PCI mmap - How do I access a PCI board address space?

gregory.menke at gsfc.nasa.gov gregory.menke at gsfc.nasa.gov
Thu Sep 25 22:28:32 UTC 2003


Chris Caudle writes:
 > Gregm asked:
 > > What does protected mode or DOS have to do with anything? 
 > 
 > DOS runs in real mode, which means you don't have access to 32 bit
 > memory space.  Historically, the limited address space of X86
 > devices is what led to splitting access into I/O space and memory
 > space.  With 32 bit address space, you have enough addresses that
 > you can waste some on device mapping, since until recently, few
 > systems had 4GB of physical memory.  Hence, systems which run
 > protected mode, such as RTEMS, are tending to gravitate toward
 > completely memory mapped devices, and systems which run in real
 > mode, such as DOS, tend to still use I/O access since you don't
 > want to give up your 1MB memory space to map device access.
 > 

This is well established, but it really is irrelevant to the
usefulness of IO space.  Protected mode doesn't have anything to do
with IO space or memory mapping- its true the larger address space
that it provides reduces the need for something like IO space but that
is the only relationship.  Memory mapping is often preferred simply
because its more convienent.


 > Since RTEMS runs in 32 bit flat memory space, it seems that using
 > memory mapped I/O wherever possible would make application code
 > more portable than if you had to worry about some processors using
 > memory mapped devices and X86 using I/O access.

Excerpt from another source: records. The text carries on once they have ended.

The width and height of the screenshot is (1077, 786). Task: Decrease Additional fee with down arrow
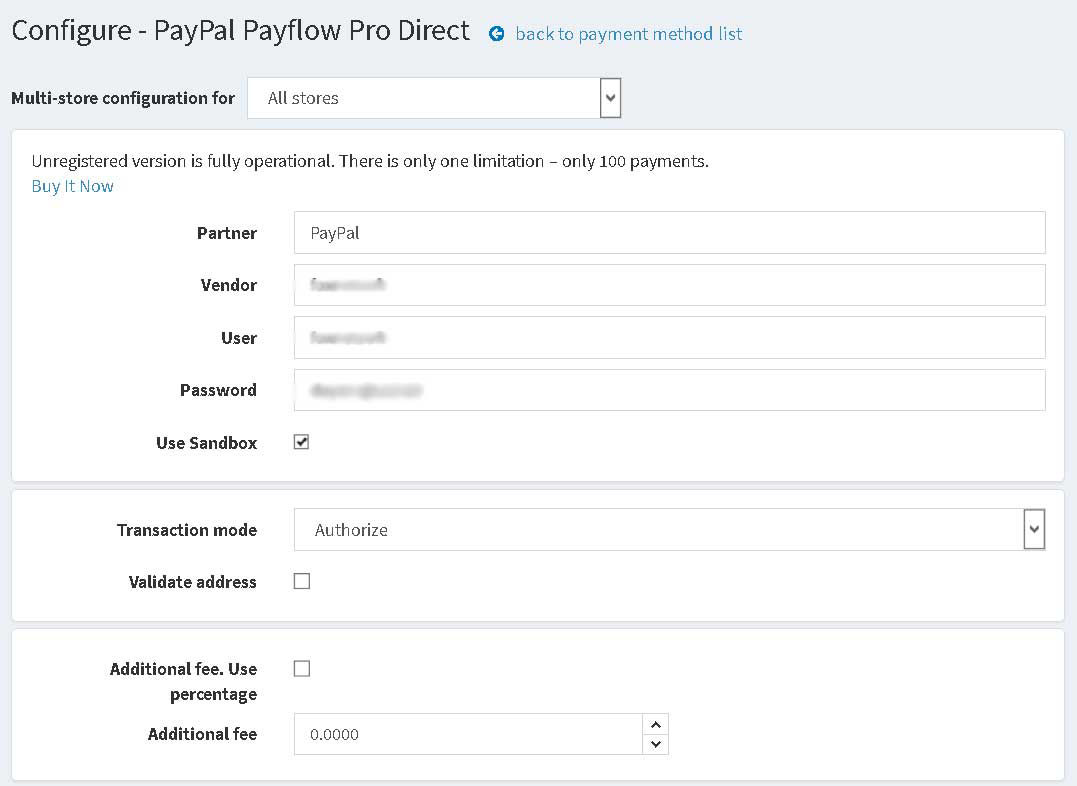[x=655, y=744]
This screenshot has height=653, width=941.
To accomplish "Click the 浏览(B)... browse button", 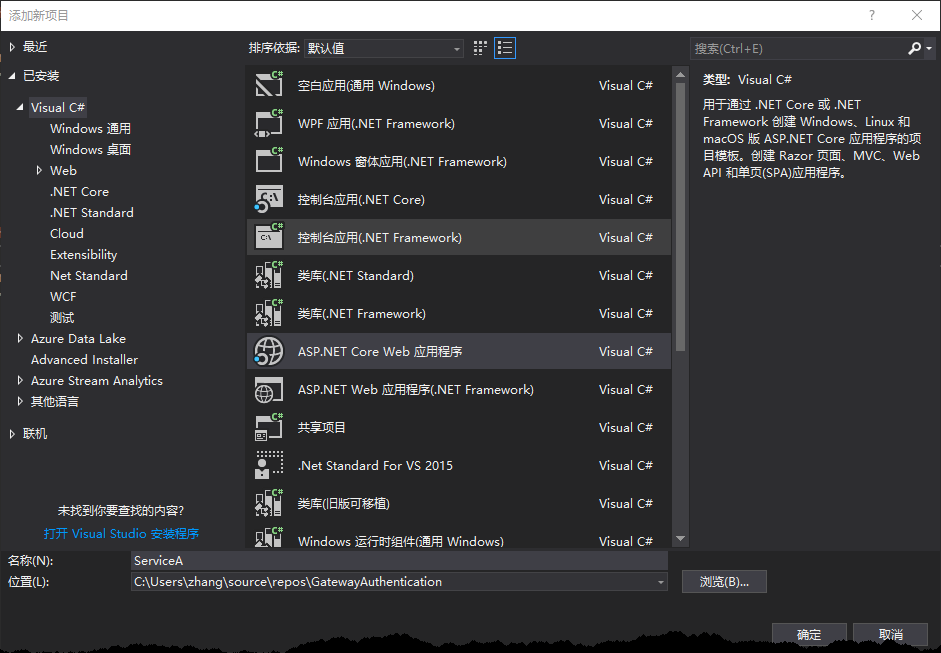I will coord(724,582).
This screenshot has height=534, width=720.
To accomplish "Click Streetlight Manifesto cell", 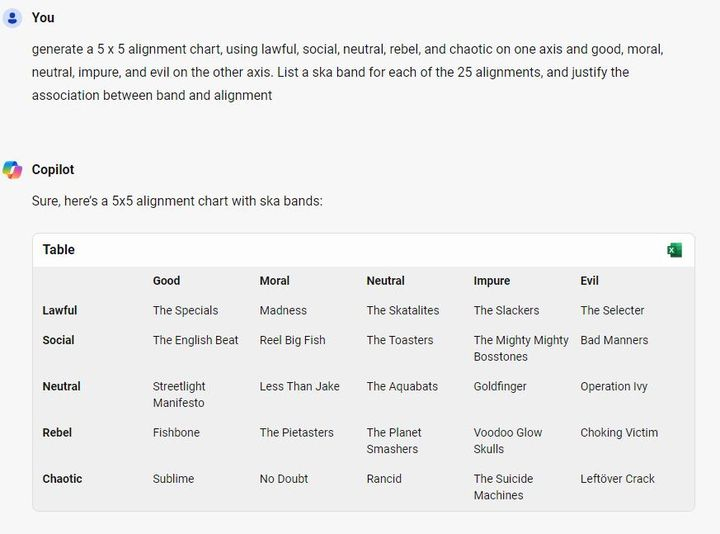I will [179, 394].
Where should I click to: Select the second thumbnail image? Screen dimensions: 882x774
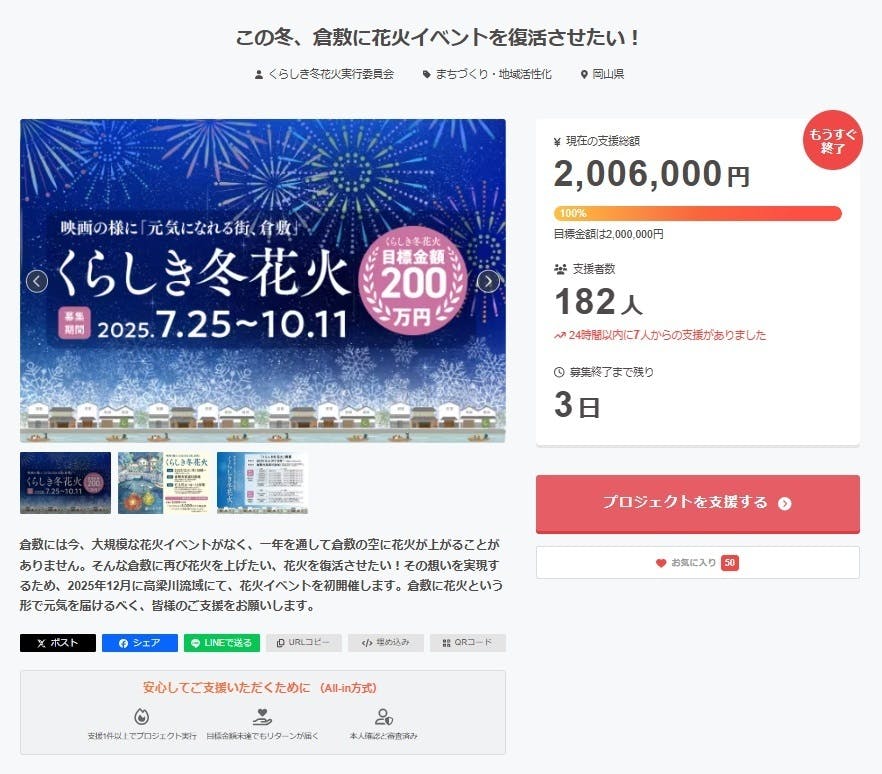tap(163, 483)
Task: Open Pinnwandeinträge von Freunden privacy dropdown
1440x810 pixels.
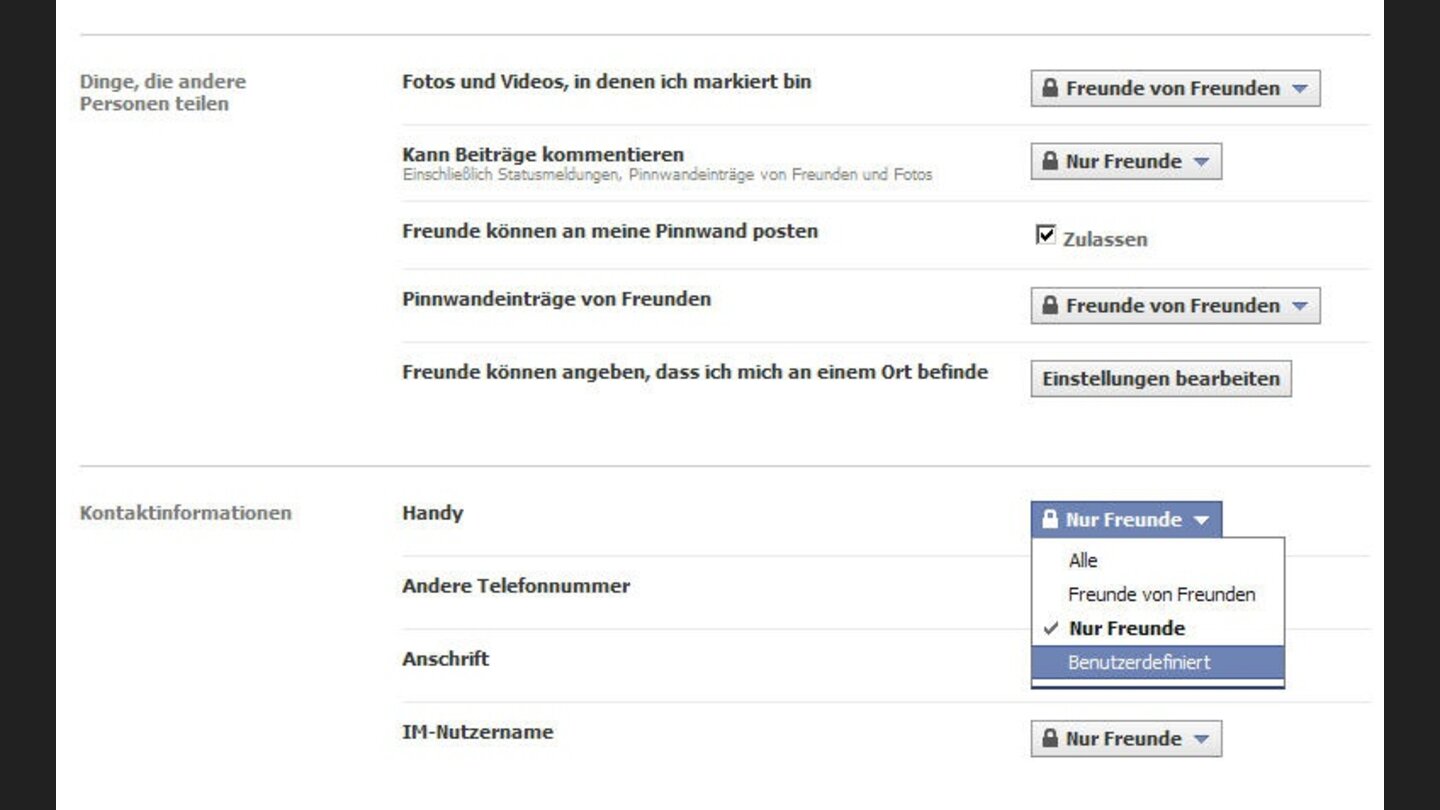Action: (1175, 306)
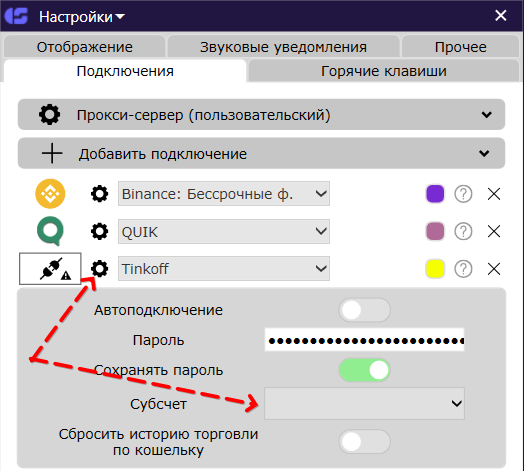Open the Binance connection settings gear
This screenshot has height=471, width=524.
(100, 194)
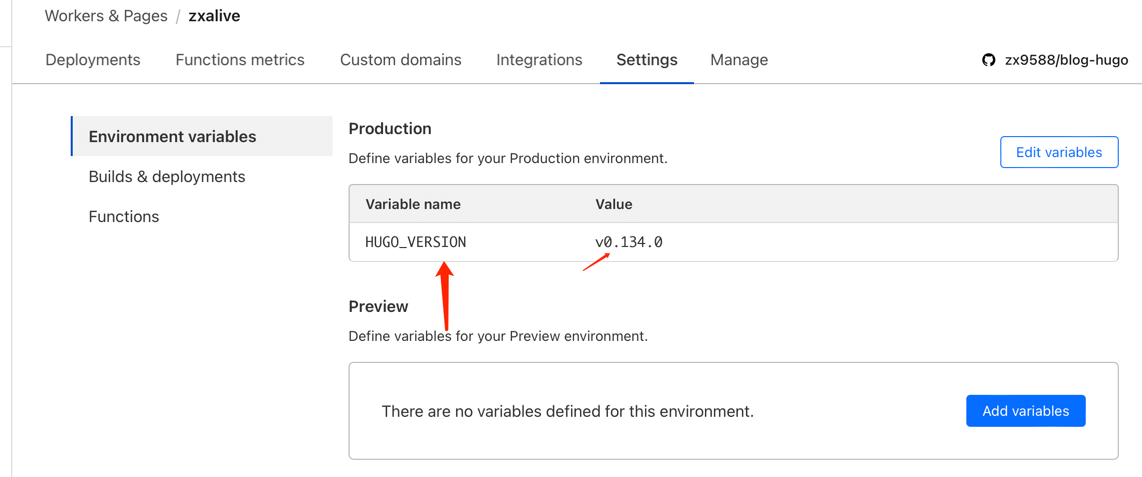Click the Preview section heading
Viewport: 1142px width, 477px height.
(x=378, y=306)
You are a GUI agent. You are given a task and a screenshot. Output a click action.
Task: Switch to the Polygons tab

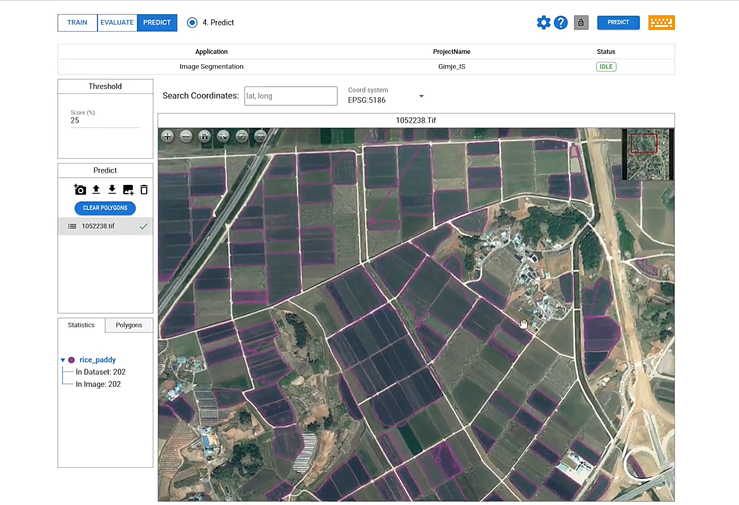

The IO vs mem map portablility issue has long been solved.  If you're
talking to a device thats IO mapped, then use the classical IO
primitives.  On exclusively memory mapped architectures, this devolves
to memory map primitives translated to IO transactions on the PCI bus.
Memory map primitives work straight away regardless.  The difference
between IO mapped vs memory mapped is quite irrelevant wrt anything
but the convienence and/or requirements of the hardware designers.

The real potential for portability problems is in using memcpy/pointer
dereferencing to talk to hardware, in that respect IO primitives are
conceptually more portable since there is only one way to invoke them.